Вместе с комедией я послал Тургеневу еще один отрывок стихотворный – начало небольшой поэмы, писанной плохими гекзаметрами. И эти стихи я сочинил все в ту же зиму, в которую начал и «Женитьбу по любви» и «Булавинский завод». Несмотря на самые неблагоприятные и даже мрачные условия со стороны здоровья, семейных отношений и т. д. (обо всем этом я говорил уже), в эту ужасную зиму из души моей каким-то неудержимым ключом и почти вдруг стало бить литературное вдохновение! Я до сих пор даже и понять не могу, когда я успел все это вообразить, обдумать и написать! Тем более мне это кажется странным, что на лекции я все-таки довольно аккуратно ходил; в первый раз после долгого отвращения и тяжкой борьбы стал «препарировать» в анатомическом театре мускулы и жилы на отрезанных мертвых руках и ногах; делал физиологические опыты под руководством строгого профессора Глебова и заслужил даже его одобрение за представленный ему отчет о роде страданий и об образе смерти одного несчастного голубя, которому сам Глебов насквозь проткнул булавкой полушария большого мозга. Мне дали этого голубя на дом для наблюдений над припадками, которые должны были последовать за таким важным повреждением. Мне помнится, что голубь прожил с булавкой в большом мозгу дня три в спокойном, хотя и отупелом состоянии, но на четвертую ночь стал так громко биться и трепетать крыльями, что я проснулся и присутствовал при его кончине. Помню, что, умирая, он все вертелся в одну сторону; не знаю, как теперь учат, а тогда (если мне не изменила вполне «медицинская» память) нас учили, что этого рода неправильное движение случается при поражении мозжечка с одной стороны. Утром я вскрыл осторожно маленький череп мученика науки, нашел, что мозжечок действительно был поражен, и написал свой отчет. Я упоминаю здесь об этом случае лишь потому, что, повторяю, сам не могу постичь, как и когда я успел в эту зиму столько настрадаться за себя и даже за других, столько прочесть, столько передумать и перечувствовать нового; столько написать и вместе с тем удовлетворительно приготовиться к экзамену! В первый раз я тогда стал резать сам трупы; в первый раз коснулся руками холодного и гниющего человеческого тела; в первый раз узнал, что такое глубина и жестокость молодого отчаяния (оно нестерпимо, хотя и скоро проходит); в первый раз делал физиологические опыты над живыми существами; в первый раз написал и эти, хоть сколько-нибудь да сносные, стихи.

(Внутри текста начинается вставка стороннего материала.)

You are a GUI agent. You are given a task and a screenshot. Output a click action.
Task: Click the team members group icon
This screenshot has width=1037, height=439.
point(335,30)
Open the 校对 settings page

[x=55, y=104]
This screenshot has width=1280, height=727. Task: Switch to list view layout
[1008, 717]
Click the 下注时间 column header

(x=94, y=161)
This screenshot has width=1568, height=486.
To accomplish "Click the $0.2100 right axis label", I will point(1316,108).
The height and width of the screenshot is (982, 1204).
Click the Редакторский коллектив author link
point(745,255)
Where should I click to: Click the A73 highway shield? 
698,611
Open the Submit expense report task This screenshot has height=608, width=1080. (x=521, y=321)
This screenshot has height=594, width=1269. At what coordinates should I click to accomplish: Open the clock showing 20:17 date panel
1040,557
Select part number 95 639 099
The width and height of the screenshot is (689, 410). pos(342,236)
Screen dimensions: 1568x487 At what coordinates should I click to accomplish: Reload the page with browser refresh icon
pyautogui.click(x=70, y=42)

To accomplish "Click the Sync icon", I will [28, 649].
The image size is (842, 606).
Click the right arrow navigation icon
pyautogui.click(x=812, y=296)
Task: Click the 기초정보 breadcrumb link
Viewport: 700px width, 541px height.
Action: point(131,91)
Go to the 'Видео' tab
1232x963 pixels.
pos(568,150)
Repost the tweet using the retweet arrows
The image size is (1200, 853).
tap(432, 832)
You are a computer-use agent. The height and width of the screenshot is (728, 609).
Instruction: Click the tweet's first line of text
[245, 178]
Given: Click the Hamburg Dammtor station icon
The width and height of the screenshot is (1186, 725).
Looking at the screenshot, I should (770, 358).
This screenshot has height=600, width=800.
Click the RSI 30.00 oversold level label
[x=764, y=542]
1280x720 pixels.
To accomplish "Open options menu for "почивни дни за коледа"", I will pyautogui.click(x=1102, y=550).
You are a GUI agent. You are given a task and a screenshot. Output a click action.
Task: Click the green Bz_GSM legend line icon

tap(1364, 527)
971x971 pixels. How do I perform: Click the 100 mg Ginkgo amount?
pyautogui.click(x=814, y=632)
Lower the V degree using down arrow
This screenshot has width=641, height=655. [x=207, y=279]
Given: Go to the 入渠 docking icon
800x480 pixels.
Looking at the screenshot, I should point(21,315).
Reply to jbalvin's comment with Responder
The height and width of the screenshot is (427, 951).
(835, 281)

Тургенев тотчас же по получении моих рукописей отвечал мне длинным и самым любезным письмом. Это первое его письмо покажется, вероятно, многим читателям довольно скучным, ибо он очень внимательно и подробно занимается в нем стихосложением и метрической, так сказать, критикой моих гекзаметров; я нахожу, однако, необходимым поместить его здесь, не только потому, что оно первое, но еще и потому, что оно делает большую честь его доброму сердцу и его литературной добросовестности. Пусть оно само говорит за себя; кому надоест разбор неправильных стихов, тот все это пропустит, пробежав лишь глазами.

с. Спасское. 12 июня 1851 г.

Милостивый Государь Константин Николаевич. Я получил ваше письмо и посылку вчера и, видите, не замедлил ответом. Вы не почли нужным, как вы говорите, «рассыпаться в изъявлениях благодарности» – я, с своей стороны, избавлю и вас от уверений в искреннем моем участии к вашему таланту; лучшим доказательством этого участия послужит подробность и добросовестность моих заметок.

Начнем с ваших гекзаметров. Прилагаю их к этому письму вместе с таблицей всех чисто метрических ошибок, найденных мною в ваших стихах. Вы извините за откровенность: вы до сих пор не имели точного понятия о гекзаметре. Но это не должно вас опечалить; вы владеете языком, выражения ваши живы и счастливы – овладеть размером вам будет очень легко. Позвольте сообщить вам несколько замечаний о гекзаметре, которые, я надеюсь, не будут вам бесполезны, и не взыщите за наставнический тон.